En Saul en zijn zoon Jonathan, en het volk, dat bij hen gevonden was, bleven te Gibea-Benjamins; maar de Filistijnen waren te Michmas gelegerd.
17 Une armée d’invasion sortit du camp des Philistins en trois bandes, dont la première devait agir dans la direction d’Ofra, au pays de Choual;
En de verdervers gingen uit het leger der Filistijnen, in drie hopen; de ene hoop keerde zich op den weg naar Ofra, naar het land Sual;
18 la seconde, dans la direction de Bethorôn; et la troisième, du côté de la frontière qui domine la vallée des Ceboïm, vers le désert.
En een hoop keerde zich naar den weg van Beth-horon; en een hoop keerde zich naar den weg der landpale, die naar het dal Zeboim naar de woestijn uitziet.
19 Or, on ne trouvait pas un forgeron dans tout le pays d’Israël, parce que les Philistins craignaient que les Hébreux ne fabriquassent des épées ou des javelots.
En er werd geen smid gevonden in het ganse land van Israel; want de Filistijnen hadden gezegd: Opdat de Hebreen geen zwaard noch spies maken.
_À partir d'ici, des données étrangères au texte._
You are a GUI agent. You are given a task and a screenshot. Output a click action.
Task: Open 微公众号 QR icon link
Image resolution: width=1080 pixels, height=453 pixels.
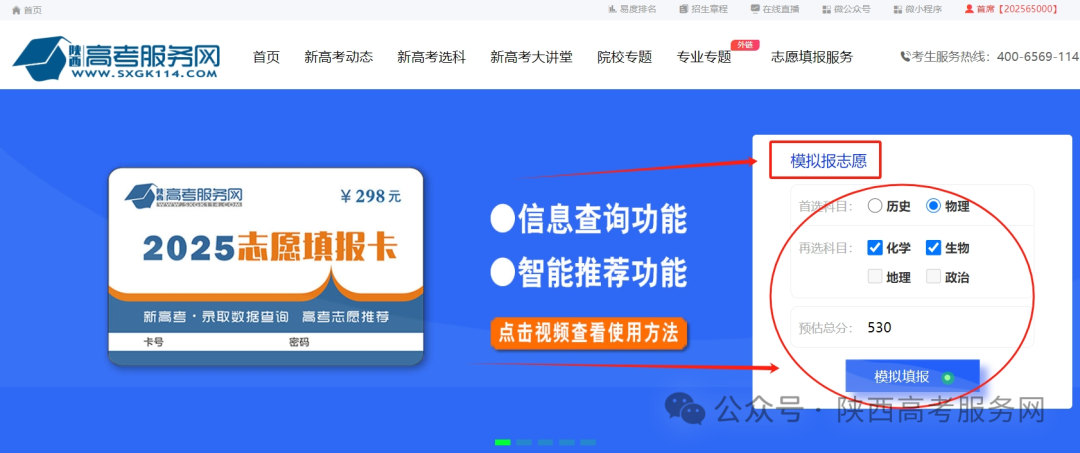coord(827,10)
20 Chaque Israélite devait donc aller chez les Philistins, pour faire affiler son soc, son hoyau, sa cognée ou sa faux;
Daarom moest gans Israel tot de Filistijnen aftrekken, opdat een iegelijk zijn ploegijzer, of zijn spade, of zijn bijl, of zijn houweel scherpen liet.
21 ou bien on se servait de la lime pour les instruments aratoires, pour les hoyaux, les fourches, les cognées, et pour mettre en état les aiguillons.
Maar zij hadden tandige vijlen tot hun houwelen, en tot hun spaden, en tot de drietandige vorken, en tot de bijlen, en tot het stellen der prikkelen.
22 De sorte que, le jour du combat, nul n’avait ni épée ni javelot dans toute l’armée de Saül et de Jonathan, si ce n’est Saül lui-même et Jonathan son fils.
En het geschiedde ten dage des strijds, dat er geen zwaard noch spies gevonden werd in de hand van het ganse volk, dat bij Saul en bij Jonathan was; doch bij Saul en bij Jonathan, zijn zoon, werden zij gevonden.
23 Un avant-poste des Philistins s’avança jusqu’au défilé de Mikhmach.
En der Filistijnen leger toog naar den doortocht van Michmas.